Ruth and I are beginning a new project this week, writing a cookbook. Details to follow as we proceed.
When we were in The South way back in 2014 we took a cooking class with Darin Sehnert, aka Chef Darin. His road to Savannah, GA included gigs in California, Rhode Island, where he graduated with honors from Johnson and Wales University, London, England, Orlando (not the ones in Oklahoma, Kentucky, and West Virginia), etc. His new project is Chef Darin’s Kitchen Table, his very own cooking school where, much to my surprise, he actually got Ruth to taste hominy grits. Much to Darin’s surprise, she didn’t like his Rich & Creamy Grits. Darin is funny and personable. I guess that’s why he’s been featured on regional (Carolina Cooking) and national (Food Network) shows. Darin has mastered Low Country (East Coast U.S. from north of Charleston, SC down to, roughly, Brunswick, GA) Cuisine, and I hope his school is a success. I know his lessons were. We learned a lot even though it was totally about caloric Southern food preparation.
Darin chattered amiably with his assistants, like Ruth, while I watched and took notes. They were making such delicious dishes as Fried Green Tomatoes and Red Eye Gravy. Some of what I learned from Darin’s stream-of-info-and-advice included:
Barbecue comes from Africa via the Caribbean and the American South. The African tradition of roasting animals on open spits is our finger-lickin’ source via “barbacoa”, a Haitian/Creole word. Other Southern foods with African roots are black-eyed peas and, especially, rice. Watermelons were placed in ancient Egyptian burial chambers for use in the afterlife.

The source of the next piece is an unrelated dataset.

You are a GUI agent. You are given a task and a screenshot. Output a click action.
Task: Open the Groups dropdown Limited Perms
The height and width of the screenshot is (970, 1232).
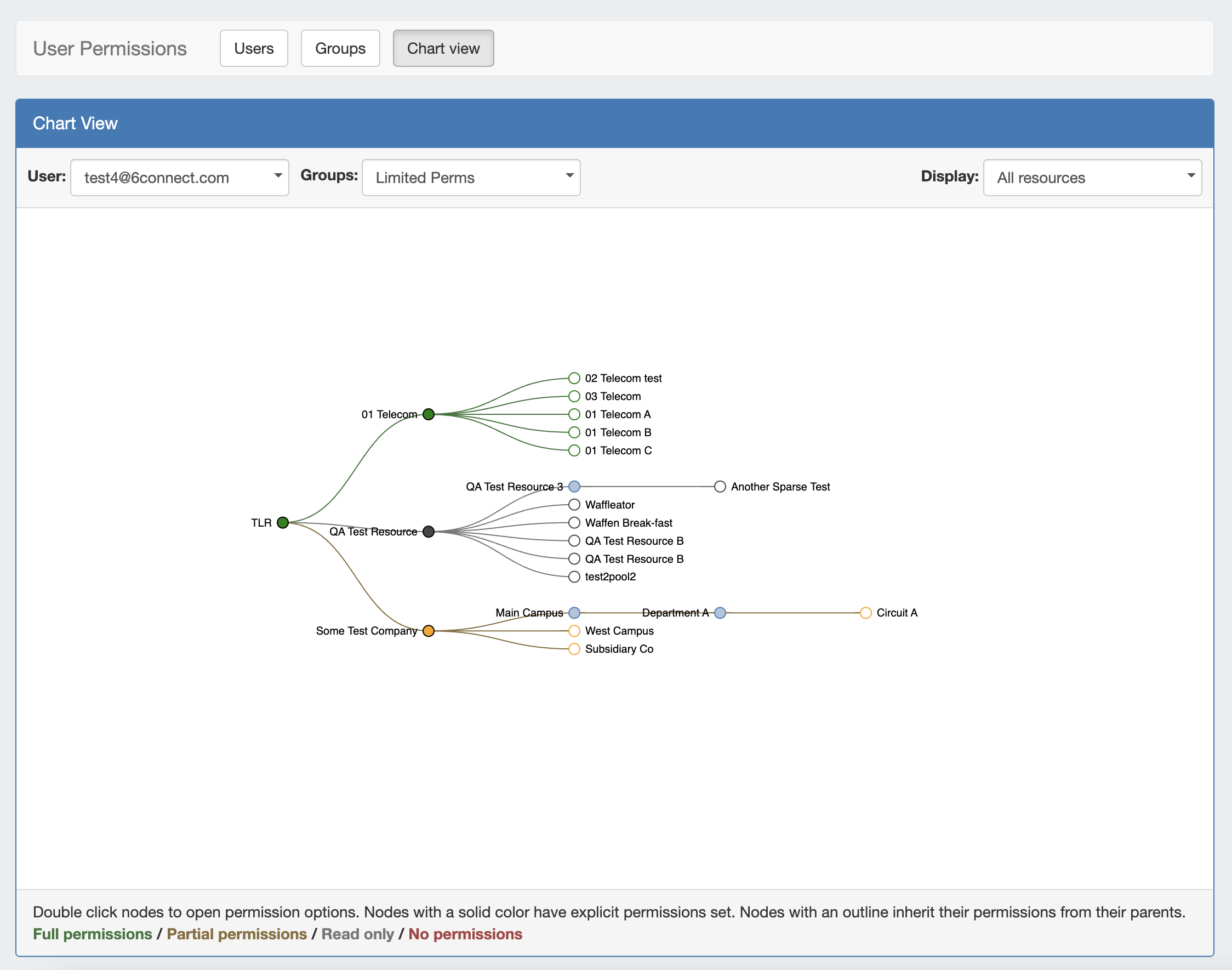pyautogui.click(x=471, y=178)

Frying became the traditional way of cooking in The South because of its climate. When it’s July and 115º the last thing you want to do is get a fire going so you fry.
Tomatoes do not ripen on sunny windowsills or anywhere else after picking. Only 5 fruits do–kiwis, bananas, mangoes, pears, and avocados.
Rub herbs between your palms before adding them to dishes to bring out their flavor. Some dried, commercial herbs are OK, like oregano, but use only fresh chives and parsley.
As a working chef, Darin prefers German knives and recommends the Messermeister San Moritz Elite 10-inch.
Although we learned a lot, Ruth & I don’t plan to include any of the Southern recipes she made in our book. It will offer only low-cal, heart-healthy stuff except for one “blowout” recipe in each section, like our New Year’s, multi-layered chocolate cake that’s easier to make than it sounds.